* _SELECTED TEXT_
## START

# Introduction

This project involves analyzing a provided dataset that contains information about the voting behavior of various counties in the United States. The goal is to use classification methods to predict whether a county will vote "yes" or "no" to legalizing gaming through a ballot.

0 = NO
1 = Yes

# Data Preprocessing

In this data preprocessing I took time just getting a feel for the data given and seeing what I wanted and didnt want in my dataframe.

In [None]:
# Mounting Google Drive add some .shapes mf for the screenshot
from google.colab import drive
drive.mount('/content/drive')

In [None]:
# Import libraries
import pandas as pd
import seaborn as sns
from sklearn.model_selection import train_test_split
from matplotlib import pyplot as plt
from sklearn import tree
from sklearn.tree import DecisionTreeClassifier
from sklearn.metrics import confusion_matrix
from sklearn.metrics import ConfusionMatrixDisplay
from sklearn.metrics import classification_report
from sklearn.naive_bayes import MultinomialNB
from sklearn.neighbors import KNeighborsClassifier
from sklearn import preprocessing

In [None]:
# reading the data
df = pd.read_csv("/content/drive/MyDrive/IS470_Data/Gaming Ballot Data Set-1.csv")
df

In [None]:
df.keys()

In [None]:
df.dtypes

In [None]:
#Select the desired columns only
desired_columns = ['State No','DEPENDENT VARIABLE', 'BALLOT TYPE', 'POPULATION', 'PCI',
       'MEDIUM FAMILY INCOME', 'POPULATION DENSITY','PERCENT WHITE', 'PERCENT BLACK', 'PERCENT OTHER', 'PERCENT MALE' , 'POVERTY LEVEL'
       ,'UNEMPLOYMENT RATE','AGE LESS THAN 18', 'AGE24', 'AGE44', 'AGE64','AGE OLDER THAN 65', 'MSA']

gaming_desired = df[desired_columns]

In [None]:
df = gaming_desired.copy()
df.loc[:, 'DEPENDENT VARIABLE'] = df['DEPENDENT VARIABLE'].replace({0: 'No', 1: 'Yes'})

In [None]:
df.head(10)

In [None]:
# In this part I removed the $ and the , so I wont run into errors in the future.
df['MEDIUM FAMILY INCOME'] = df['MEDIUM FAMILY INCOME'].replace('\$', '', regex=True).replace(',', '', regex=True)
# Convert the column to float type
df['MEDIUM FAMILY INCOME'] = df['MEDIUM FAMILY INCOME'].astype('int64')

In [None]:
# I did the same thing here and swiched them to int64
df['PCI'] = df['PCI'].replace('\$', '', regex=True).replace(',', '', regex=True)

df['PCI'] = df['PCI'].astype('int64')

In [None]:
# Examine missing values
df.isnull().sum()

In [None]:
df['DEPENDENT VARIABLE'] = df['DEPENDENT VARIABLE'].astype('category')
df['BALLOT TYPE'] = df['BALLOT TYPE'].astype('category')
df['MSA'] = df['MSA'].astype('category')

## END

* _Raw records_
## START

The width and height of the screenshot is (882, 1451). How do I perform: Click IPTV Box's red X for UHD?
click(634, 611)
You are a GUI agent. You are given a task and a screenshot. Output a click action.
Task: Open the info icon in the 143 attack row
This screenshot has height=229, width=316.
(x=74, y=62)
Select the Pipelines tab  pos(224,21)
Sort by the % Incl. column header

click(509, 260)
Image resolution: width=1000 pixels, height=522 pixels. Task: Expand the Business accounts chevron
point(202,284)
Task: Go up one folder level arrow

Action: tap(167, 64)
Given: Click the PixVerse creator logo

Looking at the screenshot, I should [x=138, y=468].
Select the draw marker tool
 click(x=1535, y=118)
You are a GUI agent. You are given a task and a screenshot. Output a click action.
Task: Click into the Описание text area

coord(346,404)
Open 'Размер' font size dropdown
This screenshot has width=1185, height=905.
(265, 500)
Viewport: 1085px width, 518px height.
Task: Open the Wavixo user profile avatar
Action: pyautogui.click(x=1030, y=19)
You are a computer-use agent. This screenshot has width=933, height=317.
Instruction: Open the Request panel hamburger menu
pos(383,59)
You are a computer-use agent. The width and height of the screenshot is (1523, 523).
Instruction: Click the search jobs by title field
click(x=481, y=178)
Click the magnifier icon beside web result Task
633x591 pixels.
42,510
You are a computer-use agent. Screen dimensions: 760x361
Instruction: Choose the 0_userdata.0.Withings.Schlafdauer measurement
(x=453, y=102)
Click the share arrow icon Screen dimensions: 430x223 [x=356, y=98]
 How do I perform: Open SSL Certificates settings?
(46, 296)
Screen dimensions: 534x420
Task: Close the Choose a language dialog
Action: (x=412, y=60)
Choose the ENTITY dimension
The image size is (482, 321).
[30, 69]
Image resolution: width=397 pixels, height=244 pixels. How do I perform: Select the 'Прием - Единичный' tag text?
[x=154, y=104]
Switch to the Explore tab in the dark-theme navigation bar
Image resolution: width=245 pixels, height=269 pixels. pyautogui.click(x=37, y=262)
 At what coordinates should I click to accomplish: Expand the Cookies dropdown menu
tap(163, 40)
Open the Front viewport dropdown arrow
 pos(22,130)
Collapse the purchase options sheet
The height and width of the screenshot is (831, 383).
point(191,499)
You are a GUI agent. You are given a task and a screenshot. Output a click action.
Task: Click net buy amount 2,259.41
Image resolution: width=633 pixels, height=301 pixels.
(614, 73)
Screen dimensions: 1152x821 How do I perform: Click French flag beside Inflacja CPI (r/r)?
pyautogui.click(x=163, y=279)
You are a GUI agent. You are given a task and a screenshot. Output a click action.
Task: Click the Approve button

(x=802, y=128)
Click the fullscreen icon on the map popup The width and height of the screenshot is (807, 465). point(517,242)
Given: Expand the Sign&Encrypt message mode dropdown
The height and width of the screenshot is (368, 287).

## END

* _PROBLEMS TO SOLVE_
1. According to the introduction of the gaming ballot notebook, what is the project's goal?
2. List every classifier class that the gaming ballot notebook imports from scikit-learn.
3. Continue the gaming ballot notebook from the point where it stops.

* _ANSWERS FOR THE EXERCISE_
1. To use classification methods to predict whether a county will vote "yes" or "no" to legalizing gaming through a ballot.

2. DecisionTreeClassifier, MultinomialNB, KNeighborsClassifier

3.
In [None]:
df.dtypes

In [None]:
# Display all numeric variables
df.select_dtypes(include=['number'])

In [None]:
# Display all category variables
df.select_dtypes(include=['category'])

In [None]:
# I wanted to see if ppoverty level had an impact on their decision on voting yes or no and it is sitting at 42 rows for yes.
df[(df['POVERTY LEVEL'] > 30) & (df['DEPENDENT VARIABLE']== 'Yes')]

In [None]:
# And we are sitting at 26 rows for no.
df[(df['POVERTY LEVEL'] > 30) & (df['DEPENDENT VARIABLE']== 'No')]

In [None]:
# Obtain the variance, standard deviation, and range of a numeric varaible: MEDIUM FAMILY INCOME
print("variance: ", df['MEDIUM FAMILY INCOME'].var(), "standard deviation: ", df['MEDIUM FAMILY INCOME'].std(), "range: ", df['MEDIUM FAMILY INCOME'].min(), df['MEDIUM FAMILY INCOME'].max())

In [None]:
df['MEDIUM FAMILY INCOME'].describe()

In the data preprocessing phase of my project, I focused on transforming data types and conducting analyses on poverty levels. By converting data types and exploring variations in poverty levels, I gained crucial insights that guided my approach for the remainder of the project.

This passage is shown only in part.